La primera semana después del casamiento por conveniencia estuvo signada por la escalofriante ametralladora de la dama, que partió en dos al jefe del Ejército y a un juez decisivo de Casación. Y también por el debut del nuevo formato proselitista: el ex moto-nauta y el ex maoísta saldrán juntos por los barrios (uno les hablará a los independientes, el otro a la tropa sensibilizada) y los dos harán muecas extasiadas en los actos presidenciales, donde se verá a la maestra en el centro del aula y a los alumnos obedientes en los pupitres. Estos rituales del Frente para la Victoria serán transmitidos por cadena nacional y se darán oportunamente asuetos burocráticos y se movilizarán recursos de los contribuyentes para estos fines partidarios. Al que le guste, bien, y al que no, también. Es por eso que en la próxima elección no estará en discusión el rol del Estado, sino su apropiación y su pésimo funcionamiento. Existen muchas pruebas sobre esos abusos y sobre esa incompetencia administrativa en la cosa pública, y hubo estos días febriles al menos dos temas de alto impacto que están hilvanados por esas mismas desgracias: el affaire Xipolitakis y el descubrimiento de que Zannini les consiguió conchabo en el Gobierno a sus cuatro hijos. El primer episodio, que se analizó con preocupación en la Casa Rosada, no es frívolo: denuncia el clima que se crea en una compañía copada por amateurs con espíritu de estudiantina, y sostenida como un barril sin fondo por un Estado impune; la dejadez y la escandalosa imprudencia son hijas de esa cultura interna. Por otra parte, al secretario legal y técnico se lo tenía hasta ahora por fanático, pero también por asceta. Es muy respetable casi cualquier militancia democrática, salvo la que representa un modus vivendi para sí mismo, para sus familiares y amigos. Cuando resulta que el gran ideólogo estatal termina aprovechándose personalmente del Estado, sus argumentos de repente se vacían de contenido. Ésta es una de las graves paradojas de una fuerza que vino a defender el rol del Estado y que con su negligencia acabará demoliendo su prestigio. Y que vino también a reivindicar la militancia, y que terminará asociándola con lo peor de las castas de la mala política. Después de esta experiencia, es posible que para muchos argentinos Estado y militancia pasen a ser una vez más sinónimo de "desastre", "derroche", "impericia", "curro", "acomodo" y "nepotismo".

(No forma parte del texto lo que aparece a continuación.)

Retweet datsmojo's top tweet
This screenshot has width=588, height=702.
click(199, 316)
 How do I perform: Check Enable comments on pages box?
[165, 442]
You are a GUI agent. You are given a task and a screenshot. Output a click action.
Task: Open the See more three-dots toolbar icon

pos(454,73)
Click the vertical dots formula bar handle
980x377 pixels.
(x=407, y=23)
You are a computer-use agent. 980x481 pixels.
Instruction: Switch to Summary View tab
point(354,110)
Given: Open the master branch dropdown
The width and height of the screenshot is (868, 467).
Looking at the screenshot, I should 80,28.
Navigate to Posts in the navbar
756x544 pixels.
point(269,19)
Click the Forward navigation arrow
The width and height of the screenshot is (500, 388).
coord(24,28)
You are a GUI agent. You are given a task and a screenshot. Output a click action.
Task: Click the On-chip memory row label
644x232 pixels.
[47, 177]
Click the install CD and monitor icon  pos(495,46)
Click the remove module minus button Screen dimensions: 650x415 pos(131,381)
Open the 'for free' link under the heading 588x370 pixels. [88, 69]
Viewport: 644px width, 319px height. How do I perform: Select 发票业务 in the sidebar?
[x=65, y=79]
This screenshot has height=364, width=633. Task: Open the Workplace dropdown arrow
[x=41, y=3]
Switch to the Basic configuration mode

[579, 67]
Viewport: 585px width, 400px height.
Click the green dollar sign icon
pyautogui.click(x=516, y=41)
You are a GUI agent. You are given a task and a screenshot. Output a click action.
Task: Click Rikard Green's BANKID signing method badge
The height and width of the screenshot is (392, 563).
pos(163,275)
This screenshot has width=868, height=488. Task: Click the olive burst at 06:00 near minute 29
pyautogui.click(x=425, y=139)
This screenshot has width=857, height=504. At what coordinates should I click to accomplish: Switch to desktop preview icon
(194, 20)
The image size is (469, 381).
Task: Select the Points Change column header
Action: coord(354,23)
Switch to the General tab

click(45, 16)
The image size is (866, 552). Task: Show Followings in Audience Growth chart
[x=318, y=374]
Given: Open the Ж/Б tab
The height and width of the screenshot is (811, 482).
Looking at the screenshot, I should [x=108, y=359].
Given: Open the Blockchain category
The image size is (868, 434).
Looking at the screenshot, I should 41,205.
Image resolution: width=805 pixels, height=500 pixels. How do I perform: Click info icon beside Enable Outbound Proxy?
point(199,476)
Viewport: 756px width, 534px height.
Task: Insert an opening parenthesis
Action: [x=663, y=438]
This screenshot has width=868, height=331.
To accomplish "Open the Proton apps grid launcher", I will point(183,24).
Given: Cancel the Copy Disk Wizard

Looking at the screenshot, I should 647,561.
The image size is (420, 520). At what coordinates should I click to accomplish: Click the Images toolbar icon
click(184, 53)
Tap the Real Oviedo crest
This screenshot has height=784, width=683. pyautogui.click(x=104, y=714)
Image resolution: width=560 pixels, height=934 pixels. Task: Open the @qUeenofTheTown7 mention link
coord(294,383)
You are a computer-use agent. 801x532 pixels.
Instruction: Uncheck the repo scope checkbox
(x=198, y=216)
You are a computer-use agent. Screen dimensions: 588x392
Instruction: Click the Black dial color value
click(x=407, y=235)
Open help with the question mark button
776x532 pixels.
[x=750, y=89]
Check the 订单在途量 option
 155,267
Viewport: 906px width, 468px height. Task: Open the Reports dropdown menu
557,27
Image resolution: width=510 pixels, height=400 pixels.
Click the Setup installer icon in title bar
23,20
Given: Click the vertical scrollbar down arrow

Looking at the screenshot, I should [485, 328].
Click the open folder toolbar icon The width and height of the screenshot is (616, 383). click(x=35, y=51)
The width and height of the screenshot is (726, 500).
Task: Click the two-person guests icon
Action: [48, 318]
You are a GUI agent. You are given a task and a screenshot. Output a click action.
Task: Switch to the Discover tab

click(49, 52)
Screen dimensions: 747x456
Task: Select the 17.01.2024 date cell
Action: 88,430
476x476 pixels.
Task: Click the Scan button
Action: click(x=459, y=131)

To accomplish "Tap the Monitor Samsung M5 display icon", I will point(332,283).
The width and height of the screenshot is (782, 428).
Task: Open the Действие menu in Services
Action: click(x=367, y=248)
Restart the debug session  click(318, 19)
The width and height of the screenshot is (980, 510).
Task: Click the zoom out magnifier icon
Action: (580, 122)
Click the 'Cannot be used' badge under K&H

El kirchnerismo nos introdujo en la máquina del tiempo, nos devolvió a los años 40 y rompió la palanca de marfil y diamante. Scioli amaga destrabar la máquina y ofrece sutilmente regresarnos al futuro, pero genera mientras tanto una gran duda: ¿podría luego mirarla a los ojos a Cristina? O terminaría diciéndole a la sociedad, con voz cavernosa: no puedo, no puedo. Discúlpenme, todos y todas, pero no puedo.